■ WORK TASK:
Give back every record that follows, exactly as written.

(RECORDS SHOWN Opens)

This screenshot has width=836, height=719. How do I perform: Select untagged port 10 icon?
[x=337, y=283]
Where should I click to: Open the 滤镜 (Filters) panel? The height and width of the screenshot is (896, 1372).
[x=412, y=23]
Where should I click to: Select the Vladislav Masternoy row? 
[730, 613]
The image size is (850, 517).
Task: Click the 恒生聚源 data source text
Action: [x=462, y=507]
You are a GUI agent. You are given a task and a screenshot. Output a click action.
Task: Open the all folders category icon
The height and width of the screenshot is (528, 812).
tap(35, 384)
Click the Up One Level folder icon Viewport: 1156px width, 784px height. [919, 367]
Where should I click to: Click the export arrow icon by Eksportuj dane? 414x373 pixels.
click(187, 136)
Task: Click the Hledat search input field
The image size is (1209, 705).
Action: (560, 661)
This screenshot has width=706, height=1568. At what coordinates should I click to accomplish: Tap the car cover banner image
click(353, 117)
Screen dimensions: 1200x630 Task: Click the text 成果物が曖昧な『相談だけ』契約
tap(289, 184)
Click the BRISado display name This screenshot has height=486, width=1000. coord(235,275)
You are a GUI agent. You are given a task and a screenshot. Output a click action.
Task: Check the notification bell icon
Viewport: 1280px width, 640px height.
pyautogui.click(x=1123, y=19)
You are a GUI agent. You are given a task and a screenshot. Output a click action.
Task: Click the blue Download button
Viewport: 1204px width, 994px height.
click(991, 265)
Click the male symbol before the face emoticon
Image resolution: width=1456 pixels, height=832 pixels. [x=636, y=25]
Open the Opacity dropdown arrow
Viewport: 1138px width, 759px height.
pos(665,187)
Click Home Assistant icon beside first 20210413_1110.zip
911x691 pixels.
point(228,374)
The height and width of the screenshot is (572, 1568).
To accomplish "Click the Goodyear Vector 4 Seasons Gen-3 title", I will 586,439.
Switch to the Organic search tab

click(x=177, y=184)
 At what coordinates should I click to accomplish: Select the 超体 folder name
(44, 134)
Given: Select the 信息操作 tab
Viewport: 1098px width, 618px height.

(RECORDS SHOWN Closes)

■ ANSWER BOX:
This screenshot has width=836, height=719. How do I perform: Select untagged port 10 icon?
[x=337, y=283]
Where should I click to: Open the 滤镜 (Filters) panel? The height and width of the screenshot is (896, 1372).
[x=412, y=23]
Where should I click to: Select the Vladislav Masternoy row? 
[730, 613]
The image size is (850, 517).
Task: Click the 恒生聚源 data source text
Action: [x=462, y=507]
You are a GUI agent. You are given a task and a screenshot. Output a click action.
Task: Open the all folders category icon
The height and width of the screenshot is (528, 812).
tap(35, 384)
Click the Up One Level folder icon Viewport: 1156px width, 784px height. [919, 367]
Where should I click to: Click the export arrow icon by Eksportuj dane? 414x373 pixels.
click(187, 136)
Task: Click the Hledat search input field
The image size is (1209, 705).
Action: (560, 661)
This screenshot has width=706, height=1568. At what coordinates should I click to accomplish: Tap the car cover banner image
click(353, 117)
Screen dimensions: 1200x630 Task: Click the text 成果物が曖昧な『相談だけ』契約
tap(289, 184)
Click the BRISado display name This screenshot has height=486, width=1000. coord(235,275)
You are a GUI agent. You are given a task and a screenshot. Output a click action.
Task: Check the notification bell icon
Viewport: 1280px width, 640px height.
pyautogui.click(x=1123, y=19)
You are a GUI agent. You are given a task and a screenshot. Output a click action.
Task: Click the blue Download button
Viewport: 1204px width, 994px height.
click(991, 265)
Click the male symbol before the face emoticon
Image resolution: width=1456 pixels, height=832 pixels. [x=636, y=25]
Open the Opacity dropdown arrow
Viewport: 1138px width, 759px height.
pos(665,187)
Click Home Assistant icon beside first 20210413_1110.zip
911x691 pixels.
point(228,374)
The height and width of the screenshot is (572, 1568).
To accomplish "Click the Goodyear Vector 4 Seasons Gen-3 title", I will 586,439.
Switch to the Organic search tab

click(x=177, y=184)
 At what coordinates should I click to accomplish: Select the 超体 folder name
(44, 134)
Given: Select the 信息操作 tab
Viewport: 1098px width, 618px height.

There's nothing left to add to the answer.